Al Vinitaly
Al Vinitaly

Sondrio, 20 aprile 2018 - E' tempo di bilanci per il Vinitaly e la Valtellina dei produttori presente nel padiglione Lombardia, dove si è registrato un afflusso di circa il 7% superiore rispetto al 2017 di operatori di settore, giornalisti e buyer. La rassegna veronese ha contato nel complesso 128mila visitatori. Nel padiglione lombardo gli spazi più affollati sono stati quelli della provincia di Sondrio (21 le cantine presenti) e del Franciacorta. Nei secondi sono state installate delle transenne. Cosa che non è piaciuta molto ad Alberto Marsetti, vigneron e presidente di Coldiretti Sondrio: «Il vino è incontro e scambio. Non bisogna essere snob». Marsetti da Verona ha lanciato anche l’idea di aprire un corner a Milano dedicato ai prodotti della Valle: «Ci vorrebbe un patto pubblico-privato. Come location lo vedrei nei luoghi della movida milanese».

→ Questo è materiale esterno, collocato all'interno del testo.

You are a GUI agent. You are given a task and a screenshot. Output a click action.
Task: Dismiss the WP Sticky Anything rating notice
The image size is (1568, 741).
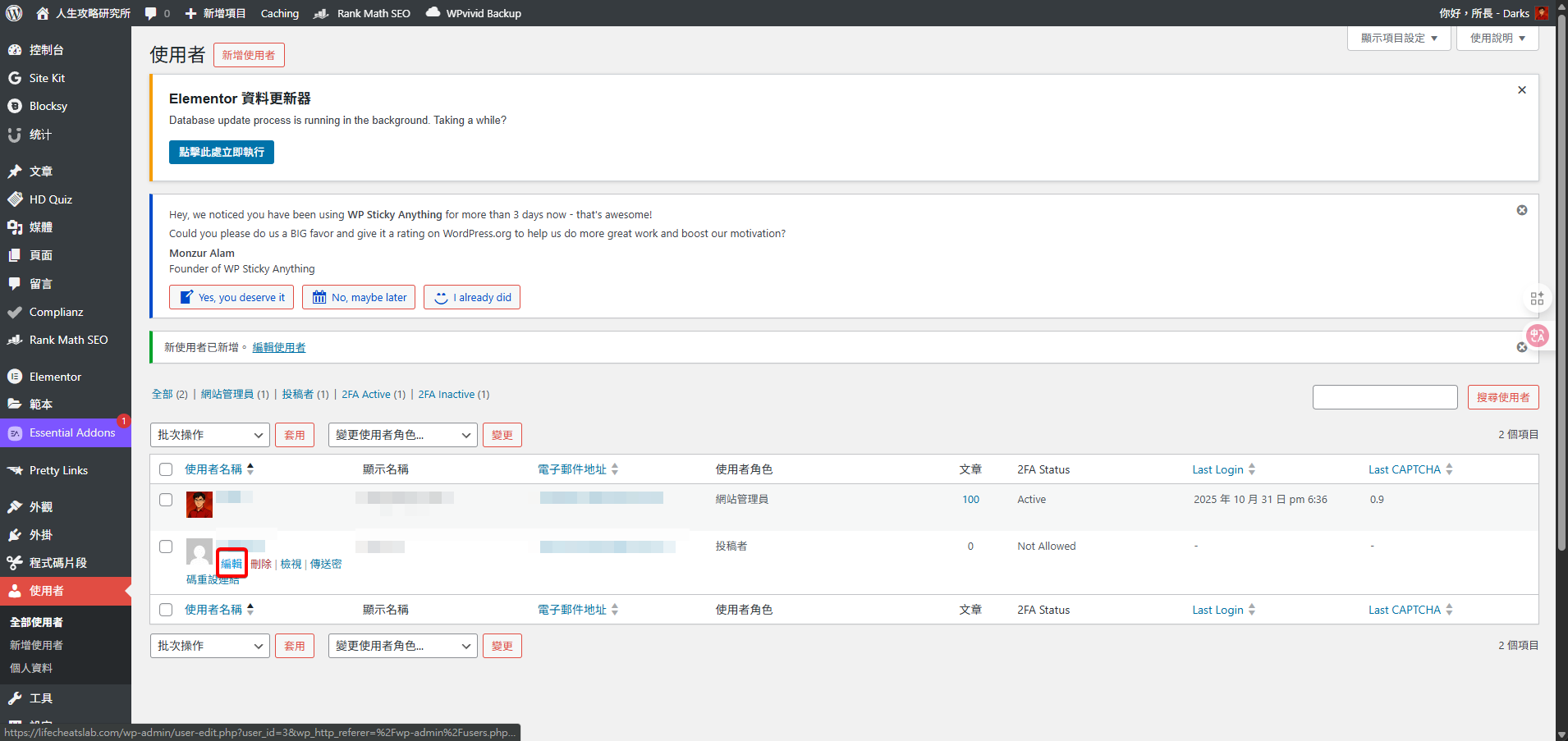(1521, 210)
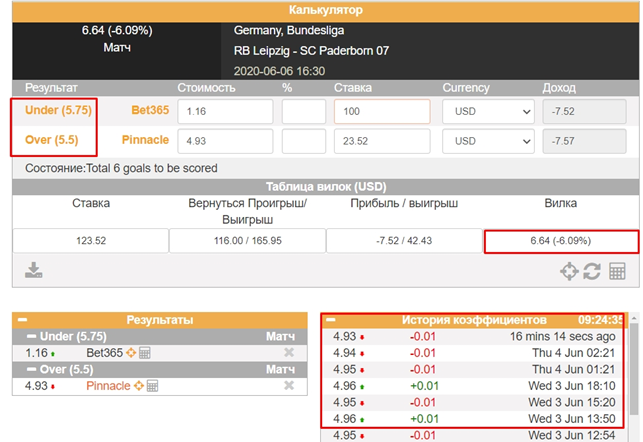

Nella città scaligera, ha fatto un mega spot per lo Sforzato valtellinese il leader della Lega, Matteo Salvini, parlando di Di Maio e della formazione del governo. Quando chiediamo ai produttori se ora la bottiglia Docg potrà crescere di un paio di euro sorridono sotto i baffi. Come Piero Nera, affiancato dalla nipote Arianna (studentessa di Economia), un veterano del Vinitaly: «Sono 50 anni che vengo a Verona. La Valtellina è cresciuta. La nostra scelta azzeccata è stata di puntare sulla qualità abbassando le rese per ettaro da 120 quintali agli 80 di oggi». Ci sono storie di famiglie e tradizioni che si tramandano. Michele Rigamonti, imprenditore del settore edile, ha affidato i suoi vigneti alla Sassella (molto amati e curati dal padre Paolo) a Emil Galimberti. Trentacinque anni, enologo, malenco, si è fatto una bella esperienza all’estero: «Sono stato in Nuova Zelanda ed Inghilterra. Ho lavorato in un’azienda che produce sei milioni di bottiglie all’anno (la Valtellina ne conta circa 3,5, ndr.). Ora seguo la cantina La Spia. Lavoriamo 4 ettari di vigneto». 

Da otto anni al Vinitaly, Luca Faccinelli, accompagnato dalla moglie Giovanna, ha presentato il suo Grumello Ortensio Lando e il Rosso di Valtellina Matteo Bandello: «Nel 2020 faremo conoscere una terza etichetta - annuncia - Ho tre ettari di vigneto nella zona di Montagna e Sondrio. Verona è sempre un’occasione importante per incontrare nuovi clienti». Negli spazi dedicati alla Nino Negri c’è stato il passaggio di consegne, per far conoscere i clienti storici, fra il direttore Casimiro Maule e il suo successore Danilo Drocco: «Ho lavorato per la famiglia Antinori, per il marchio Fontanafredda - ricorda l’enologo piemontese - Ho visto che in Valtellina c’è tanto, dalle mele, alla bresaola, al vino. Bisogna fare gruppo e promuovere il territorio». Un territorio che deve esser «bello e pulito. L’erba deve essere tagliata - sottolinea Maule - L’intento del progetto Sciur va in questa direzione».  Fra gli stand valtellinesi, indaffarato, Aldo Rainoldi. È il nome che si fa come presidente del Consorzio vini per il dopo Mamete Prevostini.